11th Oct 2016 05:23
SYDNEY (Alliance News) - Oil major BP PLC has dropped plans to drill exploration wells in the Great Australian Bight, the company announced Tuesday, despite having already spent millions of dollars on the project.
BP said the decision followed a review of its global strategy and exploration opportunities, which had determined the project off southern Australia would not deliver enough reward on investment.
"In the current external environment, we will only pursue frontier exploration opportunities if they are competitive and aligned to our strategic goals," Claire Fitzpatrick, BP's managing director for exploration and production in Australia, said in a statement.
"After extensive and careful consideration, this has proven not to be the case for our project to explore in the Bight."
BP had planned to drill two wells in the Bight, attracting widespread opposition from environmentalists over the risk to delicate marine ecosystems.
Fitzpatrick said it was not a result of a change in the company's view of the region's "prospectivity," nor of the ongoing regulatory process, but "an outcome of our strategy and the relative competitiveness of this project in our portfolio."
BP was awarded exploration licences for four blocks in the Ceduna area of the Bight in January 2011. The proposed project was a joint-venture with a 30% stake from Statoil company.

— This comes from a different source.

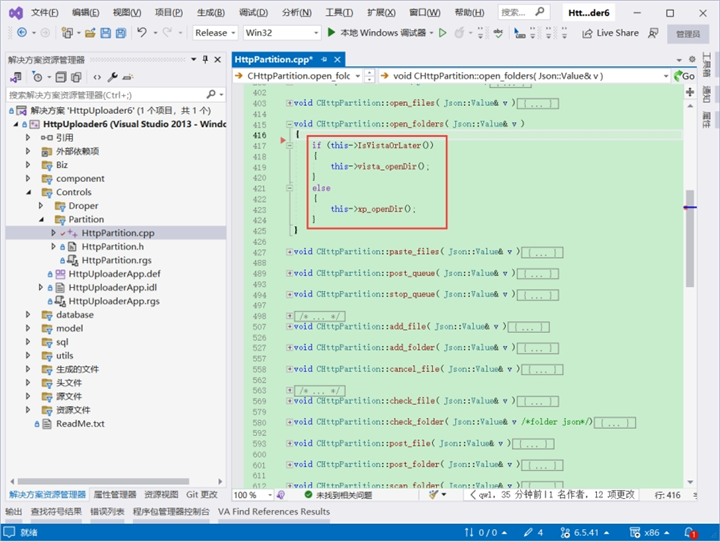This screenshot has height=542, width=720.
Task: Open the Release configuration dropdown
Action: point(215,33)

There are other companies with exploration licences in the region, including Chevron I (US), Santos and Karoon (both Australian).
South Australia's Treasurer Tom Koutsantonis said every Australian has the right to feel disappointed by BP.
"They made a promise to the South Australian government that they would spend nearly AUD1.4 billion on exploration of the Great Australian Bight when they tended for these tenements and now they've withdrawn," he said. "I think they have done a bit of damage to their brand."
In the past few months, Australian regulator, the National Offshore Petroleum Safety and Environmental Management Authority, had repeatedly requested for more information about the impact of the drilling on the Bight waters as well as any potential oil spill.
BP's worst-case scenario modelling in the Bight showed that the oil was guaranteed to hit land if spilled, with experts saying the firm's projected spill response was too slow.
"We won ... We beat BP," the Wilderness Society, a campaigner against the drilling in the region, said on their Facebook page.
"We've spent a full decade working to protect South Australia's vital coastline and diverse marine life. So when we heard the same company that caused the tragic Deepwater Horizon spill was gearing up for an even riskier operation right here, in the middle of one of those marine reserves, we were furious," the statement said.
Greenpeace Australia oceans campaigner Nathaniel Pelle said the decision "will come as a huge relief to anyone whose business relies on clean, green seas in the Great Australian Bight, to the fishing communities, to the tourism industry."
"The risk to the Bight is not entirely over. There are still multiple oil and gas companies with titles in the Bight ... and it won't be over until all the oil and gas prospects have left," he said.
Sarah Hanson-Young, a South Australian senator with the Greens party, said they proposed a bill to permanently ban drilling on the Bight. "BP have said goodbye to the Bight, I say good riddance to BP," she said.